■ Assigned task:
Reproduce the data below in full. Nothing should differ from the original.

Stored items
######

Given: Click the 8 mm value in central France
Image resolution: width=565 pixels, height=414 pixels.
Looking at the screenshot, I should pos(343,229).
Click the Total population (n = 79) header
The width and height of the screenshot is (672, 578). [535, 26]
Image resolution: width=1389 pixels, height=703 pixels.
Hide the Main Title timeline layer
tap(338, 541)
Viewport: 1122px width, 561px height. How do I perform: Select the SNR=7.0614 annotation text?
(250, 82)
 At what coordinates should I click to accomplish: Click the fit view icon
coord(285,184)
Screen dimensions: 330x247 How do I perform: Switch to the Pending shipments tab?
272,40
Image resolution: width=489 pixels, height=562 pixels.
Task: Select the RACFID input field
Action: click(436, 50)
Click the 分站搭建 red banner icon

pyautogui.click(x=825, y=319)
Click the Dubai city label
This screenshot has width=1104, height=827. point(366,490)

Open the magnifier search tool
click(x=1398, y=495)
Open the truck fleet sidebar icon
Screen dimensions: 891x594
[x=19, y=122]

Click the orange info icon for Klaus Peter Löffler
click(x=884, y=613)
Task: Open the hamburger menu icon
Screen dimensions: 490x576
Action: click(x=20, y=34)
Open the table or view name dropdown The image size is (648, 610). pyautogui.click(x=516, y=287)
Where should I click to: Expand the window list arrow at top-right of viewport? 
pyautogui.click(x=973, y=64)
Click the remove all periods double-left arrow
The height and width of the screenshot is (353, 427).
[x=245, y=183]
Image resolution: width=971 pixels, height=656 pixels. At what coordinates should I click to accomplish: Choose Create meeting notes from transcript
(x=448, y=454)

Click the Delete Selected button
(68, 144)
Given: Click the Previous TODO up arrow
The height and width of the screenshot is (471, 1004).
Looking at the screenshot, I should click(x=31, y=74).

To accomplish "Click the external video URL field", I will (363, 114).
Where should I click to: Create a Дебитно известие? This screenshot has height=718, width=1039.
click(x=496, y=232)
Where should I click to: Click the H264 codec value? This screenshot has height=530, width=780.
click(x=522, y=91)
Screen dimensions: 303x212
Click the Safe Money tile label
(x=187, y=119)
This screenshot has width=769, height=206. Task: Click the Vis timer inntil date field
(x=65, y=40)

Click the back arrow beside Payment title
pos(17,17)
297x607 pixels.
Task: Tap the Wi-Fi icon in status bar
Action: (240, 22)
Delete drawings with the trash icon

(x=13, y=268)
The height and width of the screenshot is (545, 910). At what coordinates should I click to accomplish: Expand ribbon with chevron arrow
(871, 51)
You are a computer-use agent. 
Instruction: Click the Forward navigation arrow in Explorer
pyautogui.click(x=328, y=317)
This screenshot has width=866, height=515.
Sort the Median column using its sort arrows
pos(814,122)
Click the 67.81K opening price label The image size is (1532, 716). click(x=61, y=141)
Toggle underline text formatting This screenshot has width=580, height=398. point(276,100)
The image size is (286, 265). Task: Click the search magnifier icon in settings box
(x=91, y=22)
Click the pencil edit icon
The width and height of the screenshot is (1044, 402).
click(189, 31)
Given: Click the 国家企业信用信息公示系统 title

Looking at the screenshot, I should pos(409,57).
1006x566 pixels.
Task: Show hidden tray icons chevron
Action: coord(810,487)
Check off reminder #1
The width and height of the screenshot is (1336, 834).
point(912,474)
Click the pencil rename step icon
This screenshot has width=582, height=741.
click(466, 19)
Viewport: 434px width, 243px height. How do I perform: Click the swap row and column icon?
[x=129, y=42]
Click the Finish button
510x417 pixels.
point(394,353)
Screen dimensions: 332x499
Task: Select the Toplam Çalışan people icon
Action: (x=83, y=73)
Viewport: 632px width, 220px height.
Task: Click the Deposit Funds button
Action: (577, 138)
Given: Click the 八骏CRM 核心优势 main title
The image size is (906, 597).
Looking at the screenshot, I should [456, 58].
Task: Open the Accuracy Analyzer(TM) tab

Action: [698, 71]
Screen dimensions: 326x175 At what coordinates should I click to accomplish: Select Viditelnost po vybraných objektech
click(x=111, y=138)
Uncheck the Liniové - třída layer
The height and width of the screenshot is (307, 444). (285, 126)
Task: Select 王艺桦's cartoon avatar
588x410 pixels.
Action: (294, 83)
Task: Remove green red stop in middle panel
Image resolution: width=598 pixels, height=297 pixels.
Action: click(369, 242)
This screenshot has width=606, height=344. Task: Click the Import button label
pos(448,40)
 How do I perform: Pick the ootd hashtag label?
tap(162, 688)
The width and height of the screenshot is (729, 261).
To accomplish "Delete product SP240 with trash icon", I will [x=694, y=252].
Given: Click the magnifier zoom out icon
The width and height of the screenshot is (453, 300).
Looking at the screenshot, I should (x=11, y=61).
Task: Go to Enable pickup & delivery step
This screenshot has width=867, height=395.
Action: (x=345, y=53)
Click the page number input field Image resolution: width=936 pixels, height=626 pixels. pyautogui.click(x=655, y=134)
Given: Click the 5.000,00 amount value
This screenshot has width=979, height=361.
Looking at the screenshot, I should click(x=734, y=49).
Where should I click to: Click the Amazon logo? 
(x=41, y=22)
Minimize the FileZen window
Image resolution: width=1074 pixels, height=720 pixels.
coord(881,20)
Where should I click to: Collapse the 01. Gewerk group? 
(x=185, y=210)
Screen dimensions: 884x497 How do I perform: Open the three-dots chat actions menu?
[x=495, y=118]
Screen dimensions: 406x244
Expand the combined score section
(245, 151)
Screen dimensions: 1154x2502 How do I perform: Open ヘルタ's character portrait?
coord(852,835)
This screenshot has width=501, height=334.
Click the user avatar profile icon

######

■ Task response:
Given: Click the 8 mm value in central France
Image resolution: width=565 pixels, height=414 pixels.
Looking at the screenshot, I should pos(343,229).
Click the Total population (n = 79) header
The width and height of the screenshot is (672, 578). [535, 26]
Image resolution: width=1389 pixels, height=703 pixels.
Hide the Main Title timeline layer
tap(338, 541)
Viewport: 1122px width, 561px height. How do I perform: Select the SNR=7.0614 annotation text?
(250, 82)
 At what coordinates should I click to accomplish: Click the fit view icon
coord(285,184)
Screen dimensions: 330x247 How do I perform: Switch to the Pending shipments tab?
272,40
Image resolution: width=489 pixels, height=562 pixels.
Task: Select the RACFID input field
Action: click(436, 50)
Click the 分站搭建 red banner icon

pyautogui.click(x=825, y=319)
Click the Dubai city label
This screenshot has width=1104, height=827. point(366,490)

Open the magnifier search tool
click(x=1398, y=495)
Open the truck fleet sidebar icon
Screen dimensions: 891x594
[x=19, y=122]

Click the orange info icon for Klaus Peter Löffler
click(x=884, y=613)
Task: Open the hamburger menu icon
Screen dimensions: 490x576
Action: click(x=20, y=34)
Open the table or view name dropdown The image size is (648, 610). pyautogui.click(x=516, y=287)
Where should I click to: Expand the window list arrow at top-right of viewport? 
pyautogui.click(x=973, y=64)
Click the remove all periods double-left arrow
The height and width of the screenshot is (353, 427).
[x=245, y=183]
Image resolution: width=971 pixels, height=656 pixels. At what coordinates should I click to accomplish: Choose Create meeting notes from transcript
(x=448, y=454)

Click the Delete Selected button
(68, 144)
Given: Click the Previous TODO up arrow
The height and width of the screenshot is (471, 1004).
Looking at the screenshot, I should click(x=31, y=74).

To accomplish "Click the external video URL field", I will (363, 114).
Where should I click to: Create a Дебитно известие? This screenshot has height=718, width=1039.
click(x=496, y=232)
Where should I click to: Click the H264 codec value? This screenshot has height=530, width=780.
click(x=522, y=91)
Screen dimensions: 303x212
Click the Safe Money tile label
(x=187, y=119)
This screenshot has width=769, height=206. Task: Click the Vis timer inntil date field
(x=65, y=40)

Click the back arrow beside Payment title
pos(17,17)
297x607 pixels.
Task: Tap the Wi-Fi icon in status bar
Action: (240, 22)
Delete drawings with the trash icon

(x=13, y=268)
The height and width of the screenshot is (545, 910). At what coordinates should I click to accomplish: Expand ribbon with chevron arrow
(871, 51)
You are a computer-use agent. 
Instruction: Click the Forward navigation arrow in Explorer
pyautogui.click(x=328, y=317)
This screenshot has width=866, height=515.
Sort the Median column using its sort arrows
pos(814,122)
Click the 67.81K opening price label The image size is (1532, 716). click(x=61, y=141)
Toggle underline text formatting This screenshot has width=580, height=398. point(276,100)
The image size is (286, 265). Task: Click the search magnifier icon in settings box
(x=91, y=22)
Click the pencil edit icon
The width and height of the screenshot is (1044, 402).
click(189, 31)
Given: Click the 国家企业信用信息公示系统 title

Looking at the screenshot, I should pos(409,57).
1006x566 pixels.
Task: Show hidden tray icons chevron
Action: coord(810,487)
Check off reminder #1
The width and height of the screenshot is (1336, 834).
point(912,474)
Click the pencil rename step icon
This screenshot has width=582, height=741.
click(466, 19)
Viewport: 434px width, 243px height. How do I perform: Click the swap row and column icon?
[x=129, y=42]
Click the Finish button
510x417 pixels.
point(394,353)
Screen dimensions: 332x499
Task: Select the Toplam Çalışan people icon
Action: (x=83, y=73)
Viewport: 632px width, 220px height.
Task: Click the Deposit Funds button
Action: (577, 138)
Given: Click the 八骏CRM 核心优势 main title
The image size is (906, 597).
Looking at the screenshot, I should [456, 58].
Task: Open the Accuracy Analyzer(TM) tab

Action: [698, 71]
Screen dimensions: 326x175 At what coordinates should I click to accomplish: Select Viditelnost po vybraných objektech
click(x=111, y=138)
Uncheck the Liniové - třída layer
The height and width of the screenshot is (307, 444). (285, 126)
Task: Select 王艺桦's cartoon avatar
588x410 pixels.
Action: (294, 83)
Task: Remove green red stop in middle panel
Image resolution: width=598 pixels, height=297 pixels.
Action: click(369, 242)
This screenshot has width=606, height=344. Task: Click the Import button label
pos(448,40)
 How do I perform: Pick the ootd hashtag label?
tap(162, 688)
The width and height of the screenshot is (729, 261).
To accomplish "Delete product SP240 with trash icon", I will [x=694, y=252].
Given: Click the magnifier zoom out icon
The width and height of the screenshot is (453, 300).
Looking at the screenshot, I should (x=11, y=61).
Task: Go to Enable pickup & delivery step
This screenshot has width=867, height=395.
Action: (x=345, y=53)
Click the page number input field Image resolution: width=936 pixels, height=626 pixels. pyautogui.click(x=655, y=134)
Given: Click the 5.000,00 amount value
This screenshot has width=979, height=361.
Looking at the screenshot, I should click(x=734, y=49).
Where should I click to: Click the Amazon logo? 
(x=41, y=22)
Minimize the FileZen window
Image resolution: width=1074 pixels, height=720 pixels.
coord(881,20)
Where should I click to: Collapse the 01. Gewerk group? 
(x=185, y=210)
Screen dimensions: 884x497 How do I perform: Open the three-dots chat actions menu?
[x=495, y=118]
Screen dimensions: 406x244
Expand the combined score section
(245, 151)
Screen dimensions: 1154x2502 How do I perform: Open ヘルタ's character portrait?
coord(852,835)
This screenshot has width=501, height=334.
Click the user avatar profile icon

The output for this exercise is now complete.